SUSTAINABILITY IN TOKYO

The Olympic and Paralympic Games are among the largest sporting events in the world. This impact is not only limited to sport, but also to society, the economy and the environment. Their goal is to ensure that the positive effects of the Tokyo 2020 Games go beyond the parameters of Tokyo, the host city, and cover entire Japan and also the world.

In 2015, the United Nations adopted the “Sustainable Development Agenda 2030” and 17 Sustainable Development Goals (SDGs), which state that “sport is also an important factor in sustainable development”.

Tokyo 2020 has set the sustainable concept of games as “Let’s be better together – for the planet and people”.

Their goals were:

  1. Climate change

They promoted energy savings and the use of renewable energy sources “Against zero carbon” as much as possible.

  1. Resource management

With 3R (reduction, reuse, recycle) they wanted to achieve “Zero Wasting”.

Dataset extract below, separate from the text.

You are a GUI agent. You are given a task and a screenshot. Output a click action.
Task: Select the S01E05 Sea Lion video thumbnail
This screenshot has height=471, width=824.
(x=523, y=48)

  1. Natural environment and biodiversity

They contributed to the realization of “City in Nature / Nature in the City”.

  1. Human rights, work and fair business practices

The Games were conducted in accordance with the United Nations Guiding Principles on Business and Human Rights.

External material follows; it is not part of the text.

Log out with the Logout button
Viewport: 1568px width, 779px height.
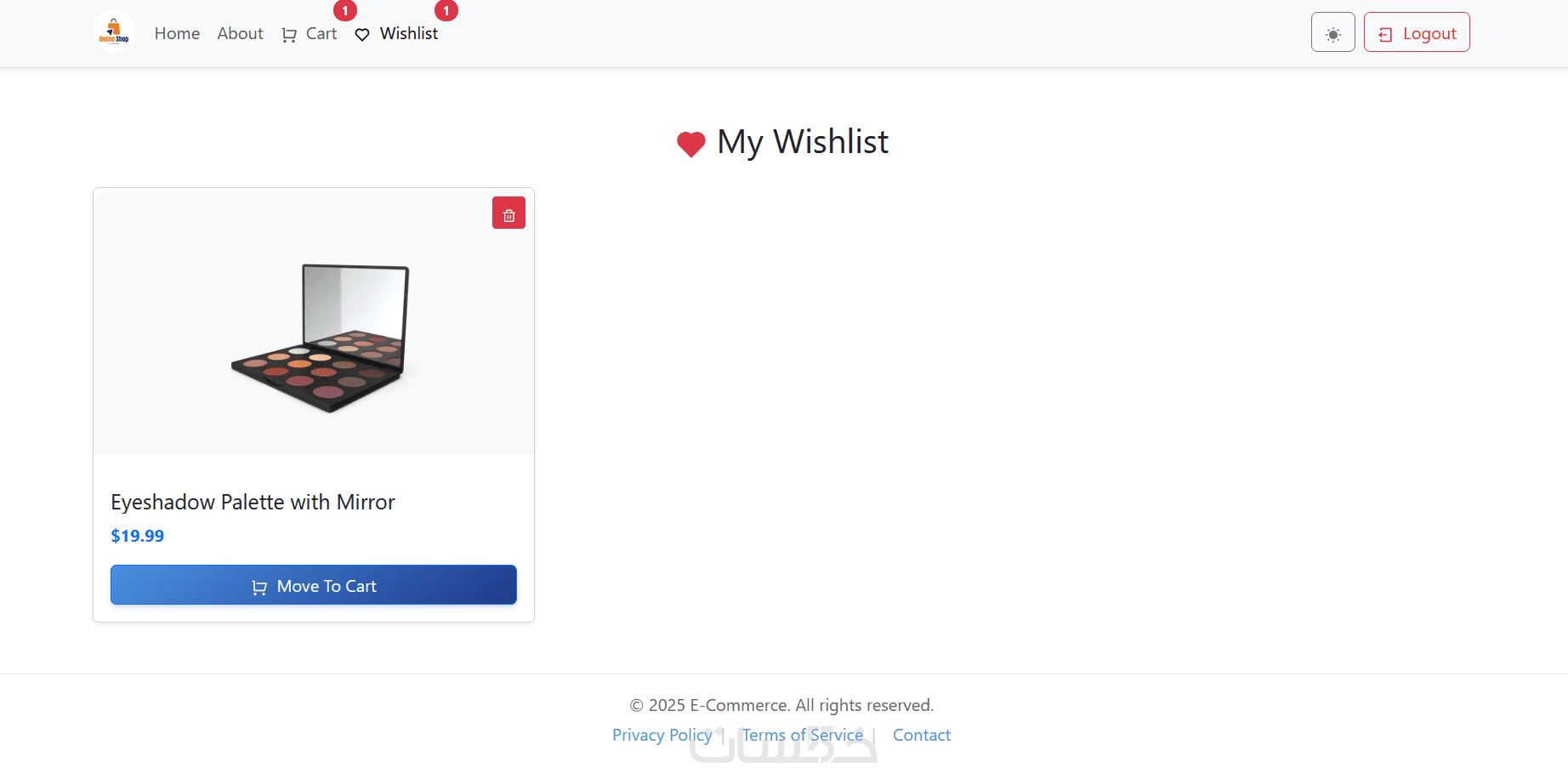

  1. Integration, cooperation and communications 

With the participation of the whole society, they wanted to create games that are available to everyone.

  1. Code of Sustainable Sourcing

A code of sustainable sourcing has been developed for the products and services to be ordered and for licensed products.

  1. The carbon offset program from the Tokyo 2020 Games

The inevitable CO₂ emissions have been offset by reductions elsewhere which met certain restrictions.

  1. A project of recycled prizes for the winners

~ From the packaging of used consumer products ~

But they didn’t stop there. In addition to all that was pointed out above, they also built a wooden Olympic village. This project involved the entire country, through the construction of wooden buildings across Japan. The use of wood from different regions expressed diversity and harmony.

The company called Nikken Sekkei designed a wooden communal building in the Athletes ’Village at the Tokyo 2020 Olympics, which was built from 40,000 pieces of Japanese wood.

The temporary building, which served as the central gathering place for all the athletes in the Olympic Village, contains a café, a bank, medical facilities, salons, hairdressers, sales premises and a media center.

Now, after the games are over, the structure will be dismantled and the wood returned to donor municipalities for reuse in local construction projects. “As part of the project, wood was borrowed from local governments across Japan free of charge and will be used to build Village Plaza,” organizers said.

We believe that such examples of good practice are a great example for various projects in the future.

The Olympic Games in Tokyo are over, and we Slovenes can show our pride and gratitude to our athletes on Tuesday at 9 pm at Kongresni trg in Ljubljana, where the reception of the Slovenian Olympic team will take place.